RANDY, embraces Melody who sits on her knees I know I lucked out.

MELODY What about you, Boris?

BORIS As you would say in the crude fashion of your generation, I totally lucked out. It just shows what meaningless blind chance the universe is. Everybody schemes and dreams to meet the right person, and I jump out a window and land on her. And a psychic yet! I mean, come on, talk about the irrational heart, not to mention I've developed a fondness for grits.

MELODY I have a question, am I a member of my generation?

RANDY Yes. Don't worry. I'll explain it to you.

BROCKMAN Hey, hey, hold on! Hold on! The ball's about to drop! Come on! Ten! Nine! [all less Boris] Eight! Seven! Six! Five! Four! Three! Two! One! Happy new year!

BORIS, to viewers as everybody hug and congratulate I happen to hate New year's celebrations. Everybody desperate to have fun. Trying to celebrate in some pathetic little way. Celebrate what? A step closer to the grave? That's why I can't say enough times, whatever love you can get and give, whatever happiness you can filch or provide, every temporary measure of grace, whatever works. And don't kid yourself, it's by no means all up to your own human ingenuity. A bigger part of your existence is luck than you'd like to admit. Christ, you know the odds of your father's one sperm from the billions, finding the single egg that made you? Don't think about it, you'll have a panic attack.

MELODY Boris, what are you doing? Who you talking to?

BORIS What? There's people out there watching us.
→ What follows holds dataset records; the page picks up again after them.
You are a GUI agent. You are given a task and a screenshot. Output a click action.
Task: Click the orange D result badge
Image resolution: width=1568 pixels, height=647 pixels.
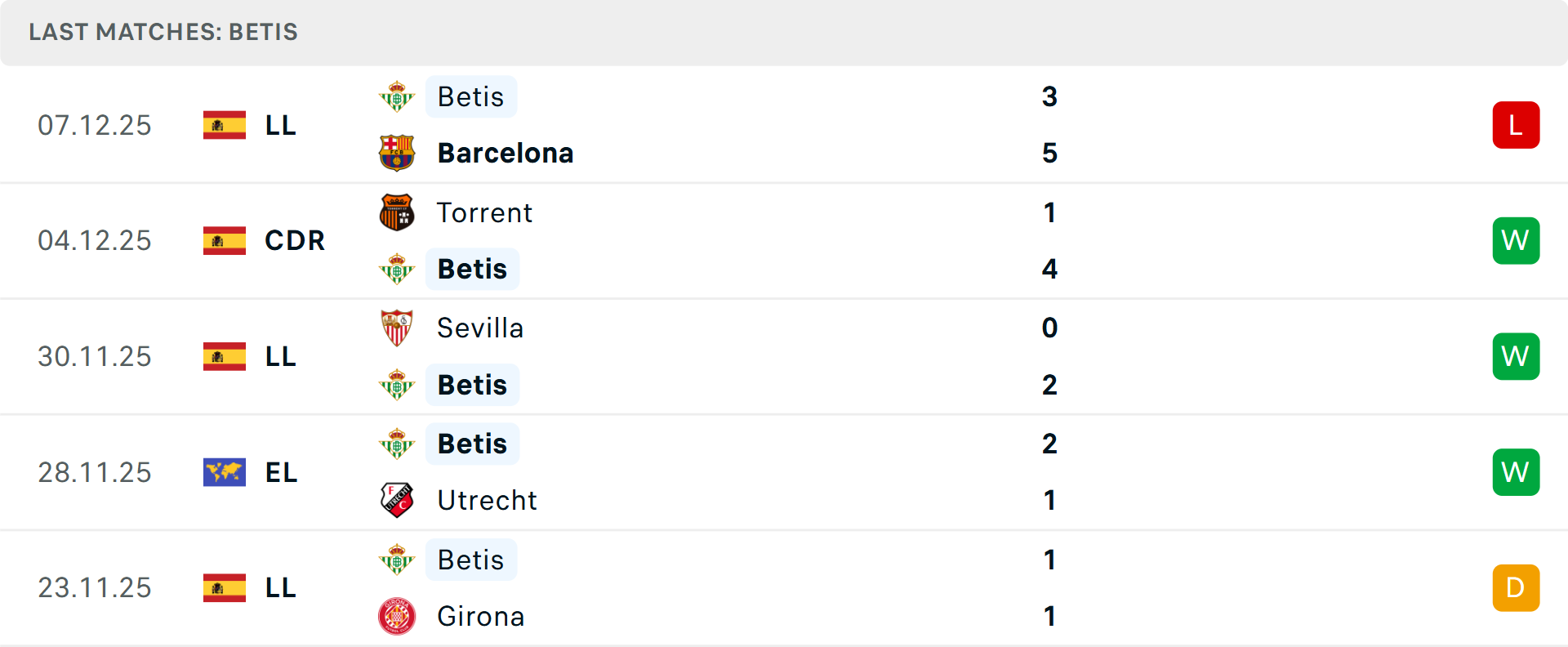click(1516, 588)
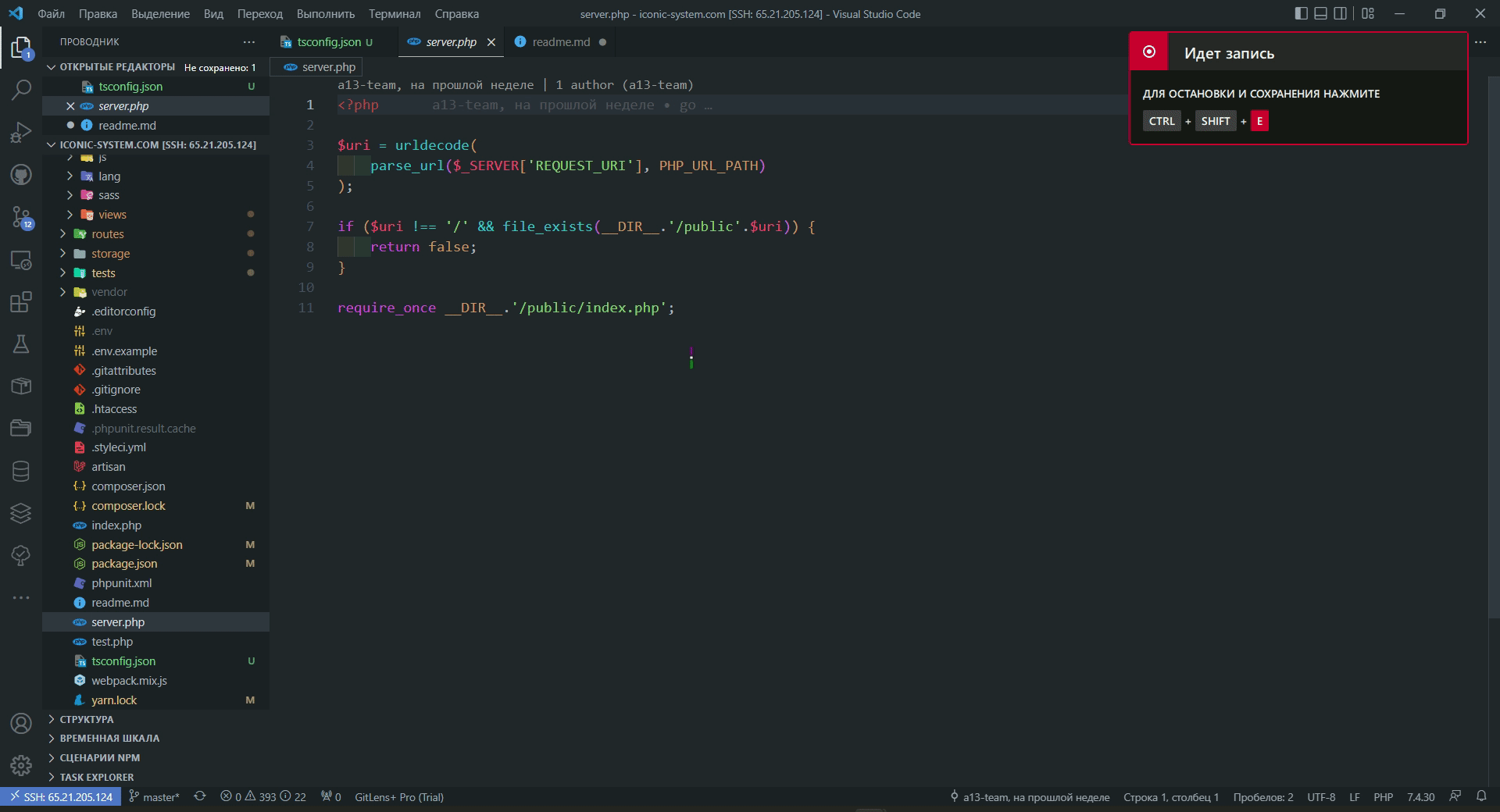Open the Accounts icon
Screen dimensions: 1500x812
pos(21,724)
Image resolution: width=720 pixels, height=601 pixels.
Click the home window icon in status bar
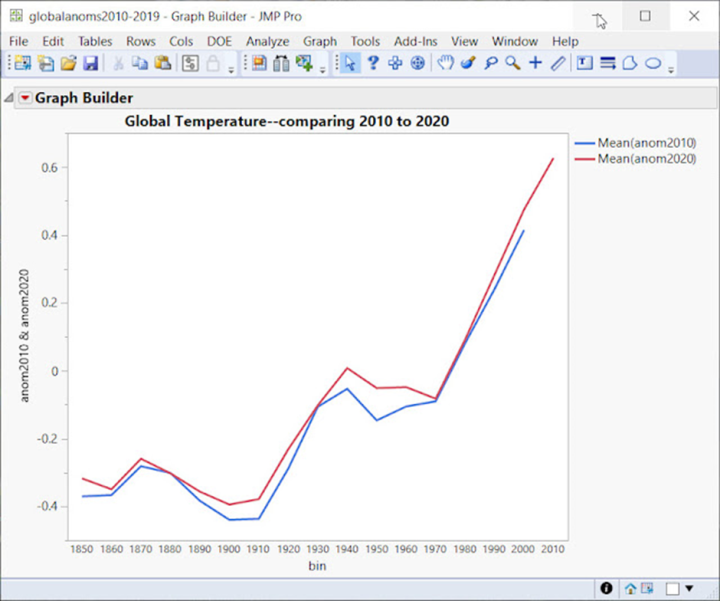point(630,588)
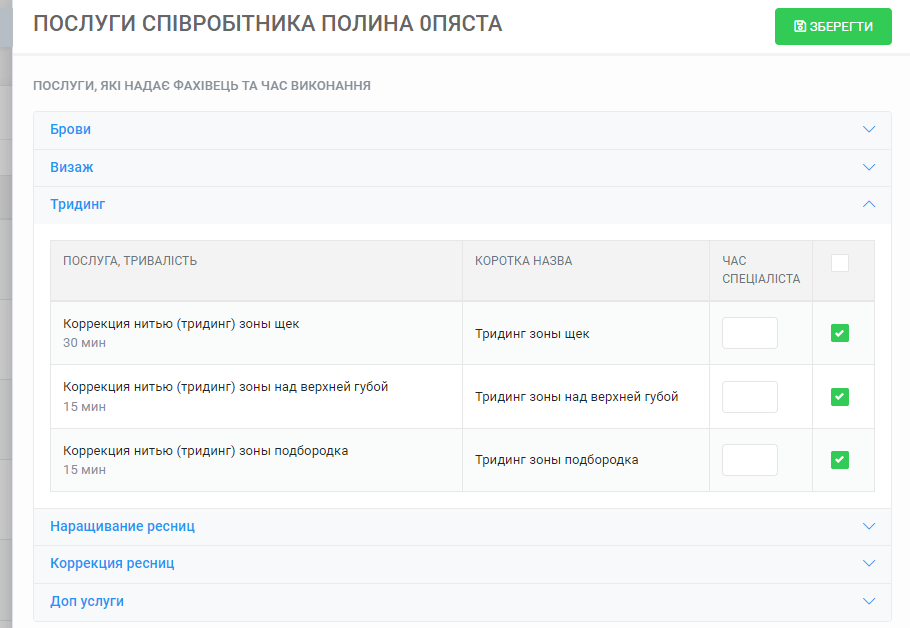Expand the Наращивание ресниц chevron
The height and width of the screenshot is (628, 910).
(868, 526)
MARIETTA They're out there?

BORIS Yeah, yeah, they're watching. What?

VARIOS Please, Boris...

BORIS You know... Well, there was when we started. I don't know how many are left.

MELODY Does anybody see anybody out there?

MANY Out there? No!

BORIS, to viewers See? I'm the only one who sees the whole picture. That's what they mean by genius.

He joins the group.

SOMEONE Come on. Happy new year, Boris.